In this project, our goal is to use data from accelerometers on the belt, forearm, arm, and dumbell of 6 participants to evaluate how well a person do a particular activity. Firstly, I will extract useful features from the training and testing dataset. Then I will use training dataset to train our models and envaluate the performance of each model accordingly. Finally, I will choose the best model to make predictions in our testing dataset.
fileUrl1 <- "https://d396qusza40orc.cloudfront.net/predmachlearn/pml-training.csv"
fileUrl2 <- "https://d396qusza40orc.cloudfront.net/predmachlearn/pml-testing.csv"
# download datasets
download.file(fileUrl2, destfile = "pml-testing.csv", method = "curl")
dataDownloaded <- date()
# read datasets
train <- read.csv("pml-training.csv",na.strings = c("NA", "#DIV/0!", ""))
validate <-read.csv("pml-testing.csv",na.strings = c("NA", "#DIV/0!", ""))
dim(train)
## [1] 19622 160
dim(validate)
## [1] 20 160
Here we use “colSums(is.na()) == 0” to check whether there are NA in each column.

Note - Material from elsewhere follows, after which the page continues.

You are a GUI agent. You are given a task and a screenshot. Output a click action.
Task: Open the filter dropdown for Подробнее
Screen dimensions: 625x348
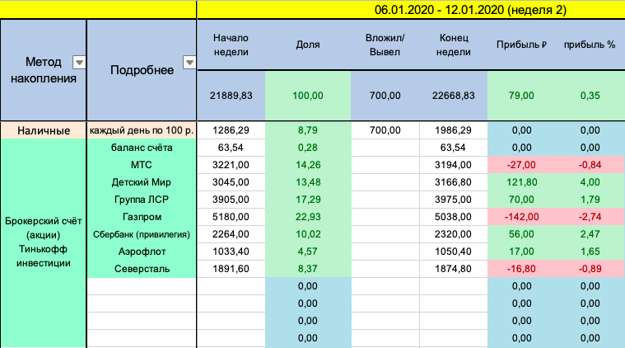(x=189, y=62)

train <- train[,colSums(is.na(train)) == 0]
validate <- validate[,colSums(is.na(validate)) == 0]
Then we check the dimensions of train and validates datasets again.
dim(train)
## [1] 19622 60
dim(validate)
## [1] 20 60
Here i decided to seperate train dataset into two parts, 60% of them will be used to train our models, while 40% of them will be used to evaluate our modles.
library(caret)
## Warning: package 'caret' was built under R version 3.4.4
## Loading required package: lattice
## Loading required package: ggplot2
inTrain <- createDataPartition(y = train$classe, p = 0.6, list = FALSE)
training <- train[inTrain,]
testing <- train[-inTrain,]
library(rpart)
set.seed(123)
#modFit_rpart <- train(classe ~ ., method = "rpart", data = training,
# trControl=trainControl(method="cv",number = 10),
# tuneGrid=data.frame(cp=0.01))
modFit_rpart <- rpart(classe ~ ., data = training, method = "class")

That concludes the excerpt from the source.